Postby giftfish » 06 Jan 2015, 19:14

Incoming research post.

First, a quick intro for context. I think most folks around here know that one goal for ThaneMOD has always been to get a romance scene in for Thane. After some research, we decided we wanted to try for Kaidan's pre-dream sequence combined with Garrus' post-dream sequence. And, after more than a few months of work, JohnP has made it happen. Files are even custom-named/loaded for Thane, which means no overwriting. Wewt. But, now we need to actually edit the scene content--primarily the dialogue--which is where this post comes in. For now, we'll focus on the pre-dream portion sourced from Kaidan.

Parent Files
  • BioD_Nor_132RomKaidan.pcc
  • BioD_Nor_132RomKaidan_LOC_INT.pcc
  • BioD_CitHub_HospitalP3.pcc (contains Thane's model)

So, the big, big wrinkle is that all the romance scenes aren't normal dialogues. A normal dialogue in a sequence map looks like this:
Spoiler:
Image
Image

Simple and pretty, lol. Normal dialogues can be edited with the Dialogue Editor. While it doesn't give you control over the ENTIRE scene, it gives you control of a lot. What lines are spoken and when, FaceFX used, conditionals, and a certain amount of control over model position and camera angles (via ExportID). Normal dialogues are also subject to the "TLK trick." Lines can be easily skipped by deleting the string data.

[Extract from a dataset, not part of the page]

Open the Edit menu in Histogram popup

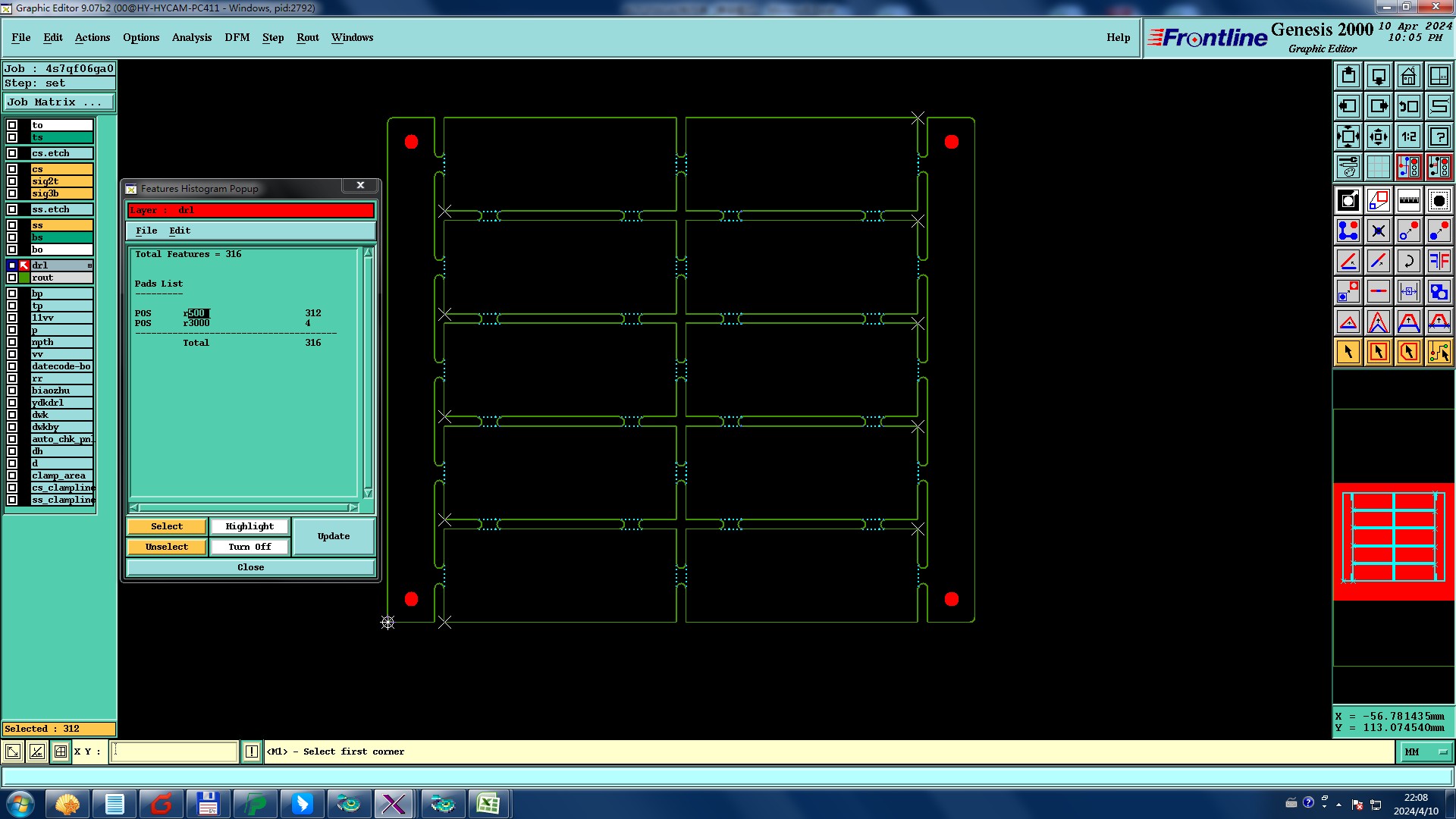click(179, 231)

But, as I said, romance scenes are not normal dialogues. They are Animcutscenes. Animcutscenes look like this in the sequence map:
Spoiler:
Image
Image
Image

I know, right? My reaction was something along the lines of "Omfg what the holy hell is all that?".

Well, all that is what makes your life miserable as a modder, b/c pretty much NONE of the standard dialogue methods will work. TLK trick does not work and more worrisome, editing via the Dialogue Editor does not work. If you try to skip a line by re-pointing inside the editor you will be out of luck. Don't even try to add something to the Starting List (fucks everything up, lol).

Why don't the normal methods work? Because Animcutscenes are all controlled via a timeline and individual matinee objects. Cameras, lighting, animations, FaceFX, and VO objects... even the subtitles themselves. All are subject to control by the "Animcutscene." Their appearance/timing is controlled by various tracks, keyframes, and float properties.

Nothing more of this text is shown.